* _Jobs_
1. Reproduce the Lindsey v. DynCorp opinion from "CIVIL ACTION NO. H-09-0700." up to and including "in detail below.", word for word.
2. Write what comes next in the Lindsey v. DynCorp opinion, starting after its final sentence.

-------- Given passage --------

From Casetext: Smarter Legal Research

Lindsey v. Dyncorp International LLC

United States District Court, S.D. Texas, Houston Division
Jan 25, 2010
CIVIL ACTION NO. H-09-0700 (S.D. Tex. Jan. 25, 2010)

Opinion

CIVIL ACTION NO. H-09-0700.

January 25, 2010


MEMORANDUM AND ORDER


This is a contract dispute between J. Patrick Lindsey and DynCorp International LLC ("DI"). Lindsey alleges that DI breached his written employment contract by failing to pay him the salary stated in that contract. (Docket Entry No. 17). DI contends that the salary stated in the contract was incorrect and that Lindsey was informed of the mistake shortly after he began his employment. DI contends that Lindsey accepted the change in the salary by continuing to work under the corrected contract. (Docket Entry No. 24). DI has moved for summary judgment, ( id.), and Lindsey has responded, (Docket Entry No. 27).

Based on the motion and response, the summary judgment record, and the applicable law, this court grants DI's motion and enters final judgment by separate order. The reasons are explained in detail below.

I. The Summary Judgment Evidence

The summary judgment record includes a copy of Lindsey's employment contract, (Docket Entry No. 28 at 7-13); the employment agreement of another DI employee, Aaron M. Jackson, (Docket Entry No. 24-1 at 6-12); the December 28, 2009 affidavit of Dean Campbell, a DI Vice-President of Human Resources, ( Id. at 4-5); Lindsey's amended response to requests for admission, ( Id. at 13-14); Lindsey's January 11, 2010 affidavit, (Docket Entry No. 28 at 5-6); the January 19, 2010 affidavit of Lindsey's attorney, Woodrow Epperson, ( Id. at 3-4); Lindsey's February 1, 2007 pay statement, ( Id. at 14, 19); Lindsey's March 16, 2007 pay statement, ( Id. at 18); Lindsey's October 12, 2007 pay statement, ( Id. at 17); and a letter confirming Lindsey's travel to Iraq as a DI contractor, ( Id. at 15-16).

On January 13, 2007, Lindsey, then a Texas resident, signed a Foreign Service Employment Agreement with DI to work in Iraq on a U.S. government contract. The Agreement was for an eight-month term "unless terminated earlier by either party pursuant to" the paragraph on termination. (Docket Entry No. 28 at 7). That paragraph set out certain categories of for-cause termination, which would discharge any obligation for DI to pay travel expenses or other allowances to the terminated employee. ( Id. at 11). The paragraph also stated that "[t]he employee may voluntarily terminate this Contract at any time by providing a 15-day notice to [DI]," and that DI had "the right, in its sole discretion to terminate this Contract without cause at any time." If DI terminated him without cause, Lindsey would be entitled to some return travel expenses and residual compensation. ( Id. at 12). The parties agree that Lindsey's employment was at-will. (Docket Entry No. 24-1 at 14).

-------- Data supplied --------

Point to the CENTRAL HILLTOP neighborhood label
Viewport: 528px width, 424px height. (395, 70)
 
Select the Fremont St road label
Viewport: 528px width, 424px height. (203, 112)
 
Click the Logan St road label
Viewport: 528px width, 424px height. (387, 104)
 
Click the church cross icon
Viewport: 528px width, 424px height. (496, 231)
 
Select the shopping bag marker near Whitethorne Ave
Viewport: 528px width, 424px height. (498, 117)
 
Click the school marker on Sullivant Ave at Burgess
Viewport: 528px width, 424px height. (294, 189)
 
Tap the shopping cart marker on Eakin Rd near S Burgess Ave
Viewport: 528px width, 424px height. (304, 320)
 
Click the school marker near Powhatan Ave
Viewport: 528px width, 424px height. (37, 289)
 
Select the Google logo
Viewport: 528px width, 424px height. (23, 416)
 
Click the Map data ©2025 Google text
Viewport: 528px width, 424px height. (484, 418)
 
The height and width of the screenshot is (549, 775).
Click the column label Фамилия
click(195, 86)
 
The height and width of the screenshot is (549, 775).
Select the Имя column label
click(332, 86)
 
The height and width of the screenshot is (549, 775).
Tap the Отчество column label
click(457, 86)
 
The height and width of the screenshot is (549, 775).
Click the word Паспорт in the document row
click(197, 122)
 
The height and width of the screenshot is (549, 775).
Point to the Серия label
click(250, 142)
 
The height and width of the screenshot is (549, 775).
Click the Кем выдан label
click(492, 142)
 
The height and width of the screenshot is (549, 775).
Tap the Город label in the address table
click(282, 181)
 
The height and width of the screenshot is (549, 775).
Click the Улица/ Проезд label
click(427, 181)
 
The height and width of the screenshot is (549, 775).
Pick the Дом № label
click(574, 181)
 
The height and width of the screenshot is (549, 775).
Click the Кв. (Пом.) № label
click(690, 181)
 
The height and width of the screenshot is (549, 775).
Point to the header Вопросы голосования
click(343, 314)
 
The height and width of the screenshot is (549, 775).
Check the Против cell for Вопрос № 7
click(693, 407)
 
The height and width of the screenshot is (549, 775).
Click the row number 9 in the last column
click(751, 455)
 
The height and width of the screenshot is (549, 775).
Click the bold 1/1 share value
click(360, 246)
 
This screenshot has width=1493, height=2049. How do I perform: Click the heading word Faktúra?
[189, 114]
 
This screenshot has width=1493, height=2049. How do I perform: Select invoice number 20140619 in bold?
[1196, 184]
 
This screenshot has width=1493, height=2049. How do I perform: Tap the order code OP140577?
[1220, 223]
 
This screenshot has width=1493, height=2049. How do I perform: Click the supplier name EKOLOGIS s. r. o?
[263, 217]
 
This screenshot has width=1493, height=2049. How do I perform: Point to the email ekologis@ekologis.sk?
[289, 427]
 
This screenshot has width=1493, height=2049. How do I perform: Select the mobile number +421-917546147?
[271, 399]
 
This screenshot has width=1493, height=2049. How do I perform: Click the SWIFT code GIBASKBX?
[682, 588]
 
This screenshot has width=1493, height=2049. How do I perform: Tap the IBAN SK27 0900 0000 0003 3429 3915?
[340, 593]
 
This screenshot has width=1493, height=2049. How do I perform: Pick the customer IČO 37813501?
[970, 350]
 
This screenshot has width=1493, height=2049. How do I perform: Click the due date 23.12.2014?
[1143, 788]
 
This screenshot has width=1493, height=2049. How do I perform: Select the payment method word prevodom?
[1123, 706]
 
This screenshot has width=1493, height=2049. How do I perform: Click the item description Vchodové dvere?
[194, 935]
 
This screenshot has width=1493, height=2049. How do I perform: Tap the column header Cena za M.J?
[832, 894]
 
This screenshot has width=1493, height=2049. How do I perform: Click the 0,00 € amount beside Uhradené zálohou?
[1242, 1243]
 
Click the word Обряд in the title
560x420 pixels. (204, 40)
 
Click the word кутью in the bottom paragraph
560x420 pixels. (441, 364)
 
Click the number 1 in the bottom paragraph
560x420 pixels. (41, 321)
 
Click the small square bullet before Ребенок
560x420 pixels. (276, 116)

--------

* _Results of the exercise_
1.
CIVIL ACTION NO. H-09-0700.

January 25, 2010


MEMORANDUM AND ORDER


This is a contract dispute between J. Patrick Lindsey and DynCorp International LLC ("DI"). Lindsey alleges that DI breached his written employment contract by failing to pay him the salary stated in that contract. (Docket Entry No. 17). DI contends that the salary stated in the contract was incorrect and that Lindsey was informed of the mistake shortly after he began his employment. DI contends that Lindsey accepted the change in the salary by continuing to work under the corrected contract. (Docket Entry No. 24). DI has moved for summary judgment, ( id.), and Lindsey has responded, (Docket Entry No. 27).

Based on the motion and response, the summary judgment record, and the applicable law, this court grants DI's motion and enters final judgment by separate order. The reasons are explained in detail below.

2.
The Agreement Lindsey signed in January 2007 stated that he would receive $4,063.66 in biweekly pay, with the expectation that he would work a forty-eight hour week. On an annual basis, the salary was $105,655.16. (Docket Entry No. 28 at 7). Lindsey was also entitled to "Danger Pay" and "Post Differential Pay (Hardship) allowance," as well as a completion bonus of 10% of the base wage (excluding danger and hardship pay) on completing the contract term. ( Id.). DI also agreed to provide housing, transportation, meals, and a $3.50 per day allowance for incidentals. ( Id.).

The copy of the Agreement Lindsey submitted, (Docket Entry No. 28 at 7-13), has not been executed by a DI representative. Lindsey has initialed each page and signed the last page. The Agreement DI submitted, (Docket Entry No. 24-1 at 6-12), has been fully executed but is not Lindsey's Agreement. It is a nearly identical employment contract between DI and Aaron M. Jackson. It appears to differ from Lindsey's only in that Jackson was to be paid $4,298.72 biweekly, amounting to a yearly salary of $111,766.72.

According to Dean Crawford, Vice-President of Human Resources, Global Platform Support Solutions for DI, these compensation terms were mistaken. The actual pay for Lindsey's position was an hourly wage of "$24.90/hour or $51,792 plus the 70% uplifts for the international assignment." (Docket Entry No. 24-1, Crawford Aff., at 5). Crawford does not explain an "uplift" or the precise basis for the $51,792 figure. Crawford states that "representatives from DI's staffing organization notified Lindsey of the mistake shortly after presenting him the original [agreement] and sent him an amended first page to the Agreement stating the modified salary." ( Id.).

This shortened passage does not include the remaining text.